PASSAGE TO READ:

*****

VCF XT-IDE Rev 1
This page is about the first revision of the XT-IDE card produced by the Vintage Computer Forums (VCF), not the later second nor third nor fourth revisions.
Production started in about 2009, and ended about 2012 when the second revision of the card was designed.
This revision of the card is typically referred to as 'XT-IDE Rev 1' or 'XT-IDE Revision 1' in order to distinguish it from later revisions of the card.
Photo / Identification
A photo of an XT-IDE Rev 1 card is here.
Printed on the card (left of the IDE connector) is "XT-IDE, REV 01".
Before reading further, read the web page at here, to gain information on the basics of the XT-IDE.
A diagram is at here
The setting of jumper K1 is only relevant if you use the drive selection methodology of 'cable select' rather than the normally used methodology of master/slave.
Circuit diagram / Component list
In the component list, note the recommendation (or requirement?) for the Amtel brand of 28C64 EEPROM chip. My further recommendation is that you use the 'B' verson of that chip, the AT28C64B instead of the AT28C64, because of problems I have seen using XTIDECFG.COM to program the AT28C64.

*****

DATASET EXCERPTS:
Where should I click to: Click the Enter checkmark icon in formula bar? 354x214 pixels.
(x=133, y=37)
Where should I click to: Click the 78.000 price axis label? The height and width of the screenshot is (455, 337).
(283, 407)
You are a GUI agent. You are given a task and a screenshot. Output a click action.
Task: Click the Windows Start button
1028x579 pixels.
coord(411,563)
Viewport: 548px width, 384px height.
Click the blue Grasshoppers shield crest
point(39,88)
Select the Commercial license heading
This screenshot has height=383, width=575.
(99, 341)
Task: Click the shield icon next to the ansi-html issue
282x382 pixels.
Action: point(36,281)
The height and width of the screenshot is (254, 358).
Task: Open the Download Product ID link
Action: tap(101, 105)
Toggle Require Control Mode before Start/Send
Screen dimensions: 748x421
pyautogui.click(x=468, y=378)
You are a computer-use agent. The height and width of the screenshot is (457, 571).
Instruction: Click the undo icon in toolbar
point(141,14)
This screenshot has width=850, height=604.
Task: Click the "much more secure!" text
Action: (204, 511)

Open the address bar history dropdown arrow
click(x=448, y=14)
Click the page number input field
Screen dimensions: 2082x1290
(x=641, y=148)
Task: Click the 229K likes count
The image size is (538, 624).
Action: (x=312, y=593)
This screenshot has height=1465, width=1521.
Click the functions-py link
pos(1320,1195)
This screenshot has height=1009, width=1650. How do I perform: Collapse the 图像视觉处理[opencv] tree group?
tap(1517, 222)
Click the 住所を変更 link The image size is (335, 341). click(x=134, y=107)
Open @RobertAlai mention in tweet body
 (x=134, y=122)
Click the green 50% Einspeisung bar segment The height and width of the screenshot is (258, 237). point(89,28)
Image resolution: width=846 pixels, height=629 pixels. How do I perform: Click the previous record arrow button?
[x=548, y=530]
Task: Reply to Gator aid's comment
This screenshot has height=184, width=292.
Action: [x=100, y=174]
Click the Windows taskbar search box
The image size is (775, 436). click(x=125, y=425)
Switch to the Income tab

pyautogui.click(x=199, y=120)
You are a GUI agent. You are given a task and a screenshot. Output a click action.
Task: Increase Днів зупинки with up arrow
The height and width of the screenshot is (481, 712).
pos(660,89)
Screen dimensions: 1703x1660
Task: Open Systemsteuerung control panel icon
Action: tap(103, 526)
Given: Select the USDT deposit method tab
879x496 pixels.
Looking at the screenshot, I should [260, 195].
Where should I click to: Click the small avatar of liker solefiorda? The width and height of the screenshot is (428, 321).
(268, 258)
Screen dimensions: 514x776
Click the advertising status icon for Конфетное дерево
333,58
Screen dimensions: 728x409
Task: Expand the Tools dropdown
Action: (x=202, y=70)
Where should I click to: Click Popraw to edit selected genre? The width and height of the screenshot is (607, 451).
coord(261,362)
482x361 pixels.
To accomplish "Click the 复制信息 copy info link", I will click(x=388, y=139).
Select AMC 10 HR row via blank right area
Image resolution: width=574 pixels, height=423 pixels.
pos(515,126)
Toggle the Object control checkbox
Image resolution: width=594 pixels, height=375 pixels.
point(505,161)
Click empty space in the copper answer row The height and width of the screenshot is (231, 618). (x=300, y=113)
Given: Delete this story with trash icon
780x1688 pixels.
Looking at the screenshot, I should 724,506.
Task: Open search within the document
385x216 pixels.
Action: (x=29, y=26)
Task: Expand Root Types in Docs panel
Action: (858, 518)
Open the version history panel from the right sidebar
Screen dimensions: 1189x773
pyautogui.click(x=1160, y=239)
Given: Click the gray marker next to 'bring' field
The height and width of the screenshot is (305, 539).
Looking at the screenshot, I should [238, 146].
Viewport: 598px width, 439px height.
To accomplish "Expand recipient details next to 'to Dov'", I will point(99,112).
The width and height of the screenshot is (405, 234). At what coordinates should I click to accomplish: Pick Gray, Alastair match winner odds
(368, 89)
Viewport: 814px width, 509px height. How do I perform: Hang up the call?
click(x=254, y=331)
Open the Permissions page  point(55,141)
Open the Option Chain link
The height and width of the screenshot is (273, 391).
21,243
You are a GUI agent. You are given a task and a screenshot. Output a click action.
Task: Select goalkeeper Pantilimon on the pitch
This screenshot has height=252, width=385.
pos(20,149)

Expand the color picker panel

*****

PROBLEMS TO WORK ON:
a: List every revision of the XT-IDE card that the XT-IDE Rev 1 page mentions.
b: Translate this sentence from the XT-IDE Rev 1 page into Spanish: "Production started in about 2009, and ended about 2012 when the second revision of the card was designed."
c: According to the XT-IDE Rev 1 page, what is printed on the card to the left of the IDE connector?
You won't need the entries for this work.

RESPONSES BY TASK:
a: First revision, second revision, third revision, fourth revision

b: La producción comenzó alrededor de 2009 y terminó alrededor de 2012, cuando se diseñó la segunda revisión de la tarjeta.

c: "XT-IDE, REV 01"